-- Exercise instructions --
For the listing below, report all lines that hold the word "scrollbar".

# # #

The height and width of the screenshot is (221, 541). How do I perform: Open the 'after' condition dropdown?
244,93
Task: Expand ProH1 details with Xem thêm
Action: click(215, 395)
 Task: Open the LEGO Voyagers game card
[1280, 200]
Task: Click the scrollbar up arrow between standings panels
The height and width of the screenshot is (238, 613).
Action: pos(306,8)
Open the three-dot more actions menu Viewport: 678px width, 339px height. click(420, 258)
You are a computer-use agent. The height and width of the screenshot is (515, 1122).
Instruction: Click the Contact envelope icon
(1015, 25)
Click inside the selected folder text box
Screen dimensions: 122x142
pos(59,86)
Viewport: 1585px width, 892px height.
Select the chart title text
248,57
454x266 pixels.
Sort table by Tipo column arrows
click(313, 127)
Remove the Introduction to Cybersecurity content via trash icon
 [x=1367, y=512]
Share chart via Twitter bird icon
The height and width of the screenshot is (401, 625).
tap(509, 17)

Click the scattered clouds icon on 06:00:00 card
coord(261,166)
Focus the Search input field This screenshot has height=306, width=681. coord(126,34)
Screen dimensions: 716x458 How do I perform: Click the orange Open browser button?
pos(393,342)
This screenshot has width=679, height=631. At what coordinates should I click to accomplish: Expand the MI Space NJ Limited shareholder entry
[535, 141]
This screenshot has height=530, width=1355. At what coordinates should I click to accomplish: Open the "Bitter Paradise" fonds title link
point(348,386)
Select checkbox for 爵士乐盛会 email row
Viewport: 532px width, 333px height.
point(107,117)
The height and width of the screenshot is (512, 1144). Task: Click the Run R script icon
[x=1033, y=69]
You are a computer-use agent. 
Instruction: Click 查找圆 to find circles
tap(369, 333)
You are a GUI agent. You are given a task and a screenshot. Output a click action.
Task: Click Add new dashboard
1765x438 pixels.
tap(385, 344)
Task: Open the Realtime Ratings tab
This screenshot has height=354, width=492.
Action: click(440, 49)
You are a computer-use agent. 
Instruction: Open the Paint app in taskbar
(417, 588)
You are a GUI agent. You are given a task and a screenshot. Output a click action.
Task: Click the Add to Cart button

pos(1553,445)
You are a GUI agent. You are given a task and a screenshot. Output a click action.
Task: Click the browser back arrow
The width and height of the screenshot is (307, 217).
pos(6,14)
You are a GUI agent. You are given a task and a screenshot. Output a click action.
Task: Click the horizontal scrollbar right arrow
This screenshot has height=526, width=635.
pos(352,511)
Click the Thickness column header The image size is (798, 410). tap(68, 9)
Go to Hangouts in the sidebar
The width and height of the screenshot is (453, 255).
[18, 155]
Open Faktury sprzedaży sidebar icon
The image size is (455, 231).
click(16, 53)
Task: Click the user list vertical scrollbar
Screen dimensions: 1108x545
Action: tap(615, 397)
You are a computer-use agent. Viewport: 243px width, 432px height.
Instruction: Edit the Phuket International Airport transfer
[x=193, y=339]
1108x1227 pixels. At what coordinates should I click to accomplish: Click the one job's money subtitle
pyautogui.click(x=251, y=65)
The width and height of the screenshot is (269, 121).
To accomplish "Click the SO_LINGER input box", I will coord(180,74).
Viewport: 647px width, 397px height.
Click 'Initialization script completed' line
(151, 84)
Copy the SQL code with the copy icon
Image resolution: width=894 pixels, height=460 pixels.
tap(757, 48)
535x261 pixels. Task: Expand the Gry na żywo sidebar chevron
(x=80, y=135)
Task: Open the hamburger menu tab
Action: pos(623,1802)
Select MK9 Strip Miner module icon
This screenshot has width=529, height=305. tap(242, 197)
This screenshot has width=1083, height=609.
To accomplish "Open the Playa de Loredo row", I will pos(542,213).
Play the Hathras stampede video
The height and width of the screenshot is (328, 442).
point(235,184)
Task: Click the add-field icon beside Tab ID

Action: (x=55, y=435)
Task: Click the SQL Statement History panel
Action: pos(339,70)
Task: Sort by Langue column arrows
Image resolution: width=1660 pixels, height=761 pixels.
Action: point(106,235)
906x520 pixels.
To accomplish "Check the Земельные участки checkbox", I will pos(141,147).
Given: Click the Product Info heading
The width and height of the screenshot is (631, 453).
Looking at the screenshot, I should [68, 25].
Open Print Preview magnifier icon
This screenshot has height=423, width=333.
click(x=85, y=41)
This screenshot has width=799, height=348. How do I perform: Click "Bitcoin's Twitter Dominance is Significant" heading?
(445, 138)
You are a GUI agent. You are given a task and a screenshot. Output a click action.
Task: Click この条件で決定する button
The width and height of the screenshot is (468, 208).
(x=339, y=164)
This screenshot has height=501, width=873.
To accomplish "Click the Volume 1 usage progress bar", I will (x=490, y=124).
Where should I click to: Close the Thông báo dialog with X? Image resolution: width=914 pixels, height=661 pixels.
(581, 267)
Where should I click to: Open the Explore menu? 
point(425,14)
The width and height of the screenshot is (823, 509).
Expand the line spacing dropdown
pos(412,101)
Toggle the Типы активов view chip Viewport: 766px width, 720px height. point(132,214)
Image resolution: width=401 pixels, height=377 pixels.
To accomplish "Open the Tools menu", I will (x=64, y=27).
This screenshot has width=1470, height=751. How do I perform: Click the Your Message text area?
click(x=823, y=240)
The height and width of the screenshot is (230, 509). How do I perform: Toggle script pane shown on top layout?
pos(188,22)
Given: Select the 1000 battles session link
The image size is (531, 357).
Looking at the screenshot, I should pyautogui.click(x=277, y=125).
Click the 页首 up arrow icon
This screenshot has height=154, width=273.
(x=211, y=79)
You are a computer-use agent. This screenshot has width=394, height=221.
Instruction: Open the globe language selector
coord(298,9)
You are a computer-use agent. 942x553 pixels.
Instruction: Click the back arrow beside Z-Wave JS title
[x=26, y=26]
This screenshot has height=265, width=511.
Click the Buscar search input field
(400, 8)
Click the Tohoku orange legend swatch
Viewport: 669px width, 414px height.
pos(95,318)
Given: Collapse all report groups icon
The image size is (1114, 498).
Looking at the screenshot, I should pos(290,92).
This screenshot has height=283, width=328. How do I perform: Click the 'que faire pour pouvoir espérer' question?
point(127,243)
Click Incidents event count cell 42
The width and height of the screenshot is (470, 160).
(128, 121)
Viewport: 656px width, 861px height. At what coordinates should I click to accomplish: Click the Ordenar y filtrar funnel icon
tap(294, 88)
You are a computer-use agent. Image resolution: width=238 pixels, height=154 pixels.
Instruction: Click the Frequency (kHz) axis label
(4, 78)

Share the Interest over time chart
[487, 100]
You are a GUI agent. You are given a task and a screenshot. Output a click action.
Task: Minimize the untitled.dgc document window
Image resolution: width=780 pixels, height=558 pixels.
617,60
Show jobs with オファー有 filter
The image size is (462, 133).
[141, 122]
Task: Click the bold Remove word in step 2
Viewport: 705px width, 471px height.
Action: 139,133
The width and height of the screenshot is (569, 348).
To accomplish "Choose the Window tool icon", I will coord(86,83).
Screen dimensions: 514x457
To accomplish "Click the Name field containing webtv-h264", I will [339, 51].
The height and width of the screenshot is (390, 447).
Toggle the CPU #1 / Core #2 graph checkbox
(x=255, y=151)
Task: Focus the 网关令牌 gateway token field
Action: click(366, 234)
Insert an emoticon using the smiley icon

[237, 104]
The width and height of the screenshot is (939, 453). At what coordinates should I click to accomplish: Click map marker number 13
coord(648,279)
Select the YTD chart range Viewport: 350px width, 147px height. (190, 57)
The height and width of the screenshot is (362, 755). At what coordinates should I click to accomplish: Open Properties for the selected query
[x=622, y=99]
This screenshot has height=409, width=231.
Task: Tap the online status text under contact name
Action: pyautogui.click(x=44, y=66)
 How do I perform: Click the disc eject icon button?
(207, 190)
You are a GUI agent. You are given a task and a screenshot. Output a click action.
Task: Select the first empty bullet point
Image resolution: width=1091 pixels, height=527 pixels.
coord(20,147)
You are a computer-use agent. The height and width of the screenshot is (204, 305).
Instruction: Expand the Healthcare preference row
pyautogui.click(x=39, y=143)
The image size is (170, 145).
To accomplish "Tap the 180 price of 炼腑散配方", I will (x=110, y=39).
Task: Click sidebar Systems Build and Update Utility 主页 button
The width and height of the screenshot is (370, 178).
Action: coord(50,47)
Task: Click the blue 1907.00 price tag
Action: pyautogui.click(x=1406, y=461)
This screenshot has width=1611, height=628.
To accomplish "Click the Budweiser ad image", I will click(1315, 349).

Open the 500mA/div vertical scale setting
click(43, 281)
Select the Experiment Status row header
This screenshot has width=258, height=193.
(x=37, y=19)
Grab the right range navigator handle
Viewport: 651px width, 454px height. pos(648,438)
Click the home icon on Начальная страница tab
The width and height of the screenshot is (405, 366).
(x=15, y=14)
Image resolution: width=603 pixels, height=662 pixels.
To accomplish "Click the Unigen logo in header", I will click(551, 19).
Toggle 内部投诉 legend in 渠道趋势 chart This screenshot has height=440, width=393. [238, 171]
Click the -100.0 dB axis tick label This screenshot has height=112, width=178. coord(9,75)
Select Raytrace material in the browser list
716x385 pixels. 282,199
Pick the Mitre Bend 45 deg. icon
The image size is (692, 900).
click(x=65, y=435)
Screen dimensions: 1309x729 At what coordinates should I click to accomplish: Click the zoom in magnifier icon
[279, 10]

# # #

-- Result for this exercise --
Task: Click the scrollbar up arrow between standings panels
Task: Click the horizontal scrollbar right arrow
Task: Click the user list vertical scrollbar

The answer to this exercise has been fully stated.